Fino a che non si giunge al finale a sorpresa che scioglie il formidabile intreccio narrativo della storia, qualsiasi spettatore si troverà disorientato. Non a caso. Il montaggio delle scene, la fotografia, i dialoghi, persino le inquadrature più insignificanti, sono studiate per trasmettere la sensazione che si prova quando ci si confronta con il proprio inconscio. Nessuno ne è esente, nemmeno i protagonisti principali. Lo psichiatra Sam Foster, a un certo punto della proiezione, si trova in una condizione del tutto simile a quella del suo paziente, Henry Letham, in un sapiente scambio di ruoli. Le scene che accompagnano le vicende di Foster sono montate in modo confusionario, rapido, ripetitivo a testimonianza del fatto che si viene a trovare completamente smarrito dentro se stesso. Smarrimento che viene in questo modo trasmesso allo spettatore. Il suo alter ego Henry Letham, invece, viene spesso accompagnato da sequenze lente, drammatiche, opprimenti, che si addicono perfettamente a un’aspirante suicida.

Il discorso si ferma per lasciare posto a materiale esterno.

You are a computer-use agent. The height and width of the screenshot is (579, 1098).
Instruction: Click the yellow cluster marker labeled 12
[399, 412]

D’altronde, molti psicanalisti, da Freud a Jung, non hanno mancato di ritrovarsi in particolari condizioni psichiche. In particolar modo l’esperienza delicata trattata dal film, quella delle esperienze ai confini della morte, è descritta dallo stesso Jung nel suo testo autobiografico “Ricordi, sogni e riflessioni”, nel quale racconta gli attimi pre-morte da lui vissuti mentre si trovava in coma a seguito di un grave incidente.
Al termine della visione di questo film, che fino ad un attimo prima della fine appare del tutto privo di senso, si resta disorientati, amareggiati, costretti a fare i conti con alcuni tragici fatti della vita e con le loro irrimediabili conseguenze. Non è e non può essere un film per tutti e nemmeno adatto a tutte le occasioni, tuttavia, la scelta originale del tema trattato lo rende quasi unico nel suo genere e dotato di un’immensa profondità.
LA FRASE: Se questo è un sogno, c’è il mondo intero dentro.